During my earlier and current preoccupations with my family history it has struck me how similar it is in many respects to one of my earlier youthful hobbies – stamp collecting. Each stamp image represented a unique, compelling and often colourful story, and they too had to be organized into families, either by theme or country of origin. Initially I was driven by the quantity of stamps I could amass (no surprise that on the inside cover of my first album are detailed inventory lists made at December 31 of each of the years between my 7th and 12th birthday) but over time that evolved into a pursuit of quality as represented by rarity, condition of the image or the combination of the two represented by first day of issue envelopes. So too, my family history passion has evolved from the collection of names to a deeper exploration of their occupations, historical context, migration patterns, photographs and detailed citations of sources to support my work. Who knew that cordiners and spriggers, who showed up in separate branches of my tree, were both sub-specialties of the boot making profession? With such research comes a sense of proprietary ownership of these ancestors and a new conundrum. Now that I “own” the definitive assembly of historical facts about this family, how comfortable am I freely distributing it. I rationalize some of my initial reticence by pointing to the fact that much of the key supporting Scottish data comes from copyrighted materials purchased from the General Records Office, that some of it is private data relating to living relatives and further by a concern that the “collection” is not yet 100% complete. Probing deeper, is there something of the hoarding instincts of the acquisitive collector at work here?

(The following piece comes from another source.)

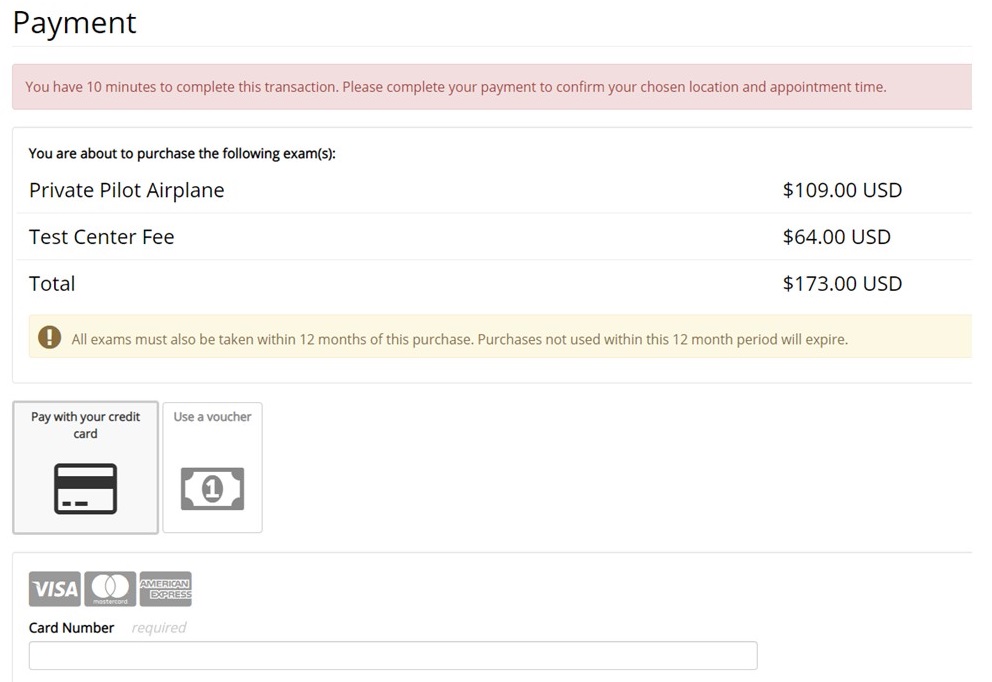Click the 10 minutes transaction alert message
Viewport: 992px width, 682px height.
click(455, 87)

As so often happens with hobbies, one interest leads to another. I’ve decided that the only fair thing to do is to share the results of my research for the benefit of my ancestors and the many distant cousins and family members who may one day show an interest, and to do so outside the commercial boundaries of the for-pay subscription websites. I’m having great fun exploring the options for setting up a family tree website which will honour copyright laws, contain appropriate documentation of sources and include safeguards to ensure no unauthorized publication of living relative’s data. I just hope that grannie would have approved.

Photo above of Christina Elizabeth McEwan Segger (1896-1984) taken in 1939. Her birth registration name in Glasgow was Elizabeth Miller McEwan and her adopted name in Edinburgh was Christina Elizabeth McEwan Carruthers.

One thought on “Collecting Ancestors – Article published in September 2010 issue of Au Courant”

  1. Your research has stired my interest. My name is John Segger and I live in Fonthill. I came to Canada in 1973 from England with my family. The little research my son and I have carried out shows our ancestors trace back to the Ipswich, Rushmere area in Suffolk England to around the sixteenth century. Wonder if you had ancestors in that area.